BatchNormInference#

Versioned name: BatchNormInference-5

Category: Normalization

Short description: BatchNormInference performs Batch Normalization operation described in the Batch Normalization: Accelerating Deep Network Training by Reducing Internal Covariate Shift article.

Detailed Description

BatchNormInference performs the following operations on a given data batch input tensor data:

Normalizes each activation \(x^{(k)}\) by the mean and variance.

\[\hat{x}^{(k)}=\frac{x^{(k)} - E[x^{(k)}]}{\sqrt{Var(x^{(k)}) + \epsilon}}\]

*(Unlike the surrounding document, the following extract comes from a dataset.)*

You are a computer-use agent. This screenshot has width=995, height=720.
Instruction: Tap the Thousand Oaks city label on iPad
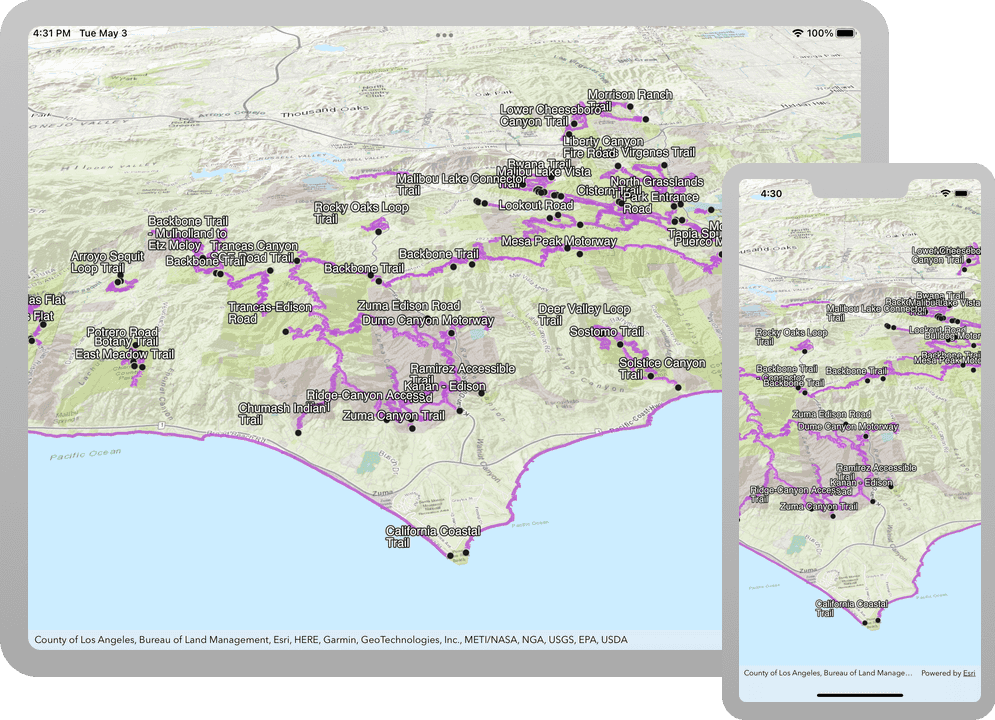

where \(E[x^{(k)}]\) and \(Var(x^{(k)})\) are the mean and variance, calculated per channel axis of data input, and correspond to mean and variance inputs, respectively. Additionally, \(\epsilon\) is a value added to the variance for numerical stability and corresponds to epsilon attribute.
Performs linear transformation of each normalized activation based on gamma and beta input, representing the scaling factor and shift, respectively.

\[\hat{y}^{(k)}=\gamma^{(k)}\hat{x}^{(k)} + \beta^{(k)}\]

where \(\gamma^{(k)}\) and \(\beta^{(k)}\) are learnable parameters, calculated per channel axis, and correspond to gamma and beta inputs.

Mathematical Formulation

Let x be a d-dimensional input, \(x=(x_{1}\dotsc x_{d})\). Since normalization is applied to each activation \(E[x^{(k)}]\), you can focus on a particular activation and omit k.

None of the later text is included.